Aahhhh if I don't put break; between the switch cases so all the cases will be executed Big thinks for your help👍👍

28th Dec 2019, 2:38 PM

Hichem GOUIA

+ 2

without breaks, it will execute only all cases after true case case 0: System.out.print('@'); //false, not executed case 1: System.out.print('a'); //true, first executed case 2: System.out.print('b'); //second executed break;

28th Dec 2019, 3:02 PM

zemiak

+ 1

And if switch the first declaration int x= 1 and the second to int x = 2 I obtain as output 2 b Instead of 2 ab

28th Dec 2019, 2:04 PM

Hichem GOUIA

+ 1

Yes but the value of x is changed from 2 to 1!!

28th Dec 2019, 2:15 PM

Hichem GOUIA

+ 1

In the second declaration is x = 2 then the case 1 is not true.
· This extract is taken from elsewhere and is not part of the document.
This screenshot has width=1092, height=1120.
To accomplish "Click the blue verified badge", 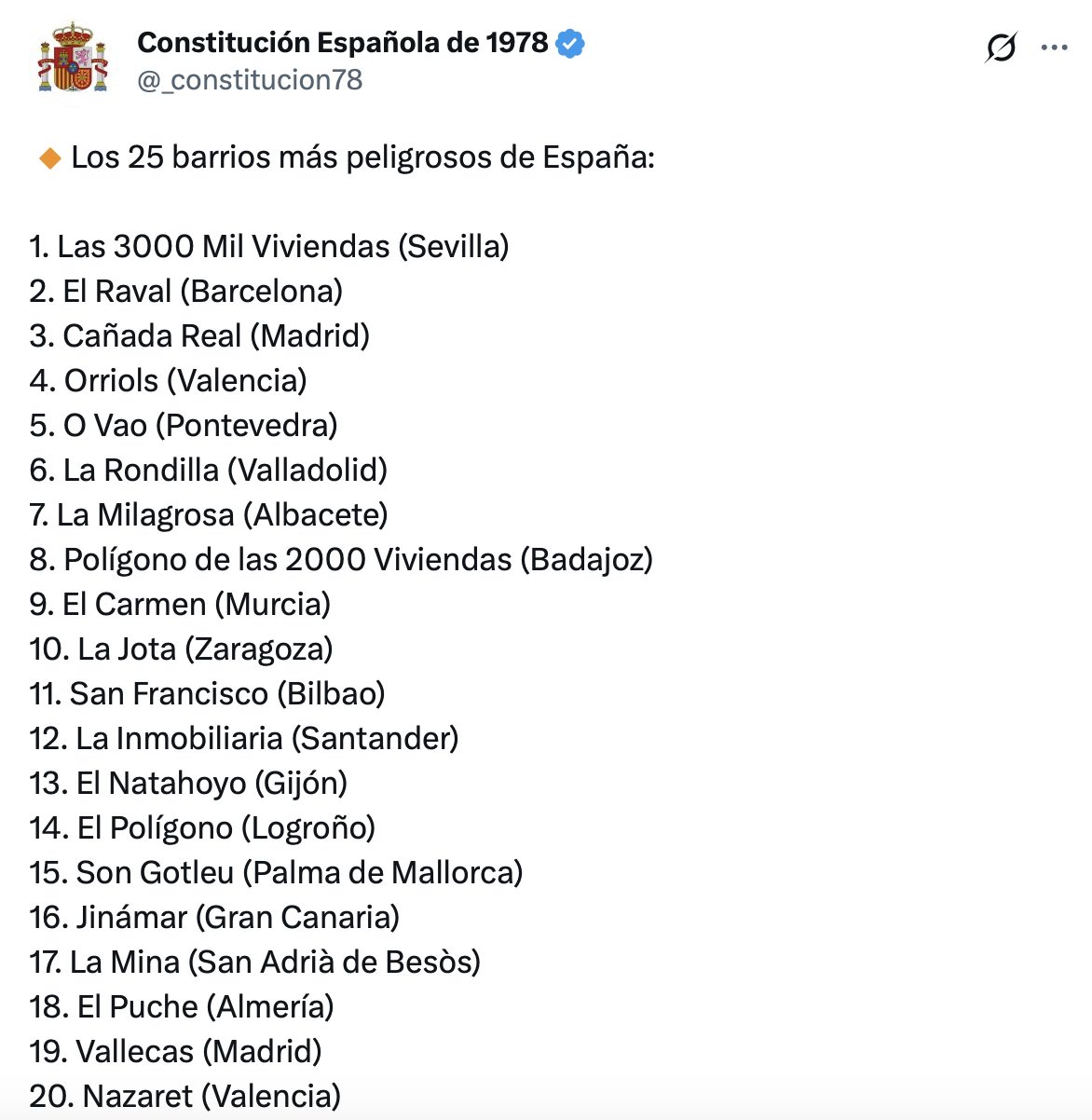I will click(570, 43).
It don't print "a" and goes to case 2

28th Dec 2019, 2:23 PM

Julio Codesal

+ 1

int x declared as local variable in main() is not the same as x declared as Security class property try this public class Security { static int x = 2; public static void main(String[] args) { int x = 1; System.out.println( Security.x ); System.out.println( x ); }}

28th Dec 2019, 2:28 PM

zemiak

+ 1

Thanks for your clarification 😊

28th Dec 2019, 3:18 PM

Hichem GOUIA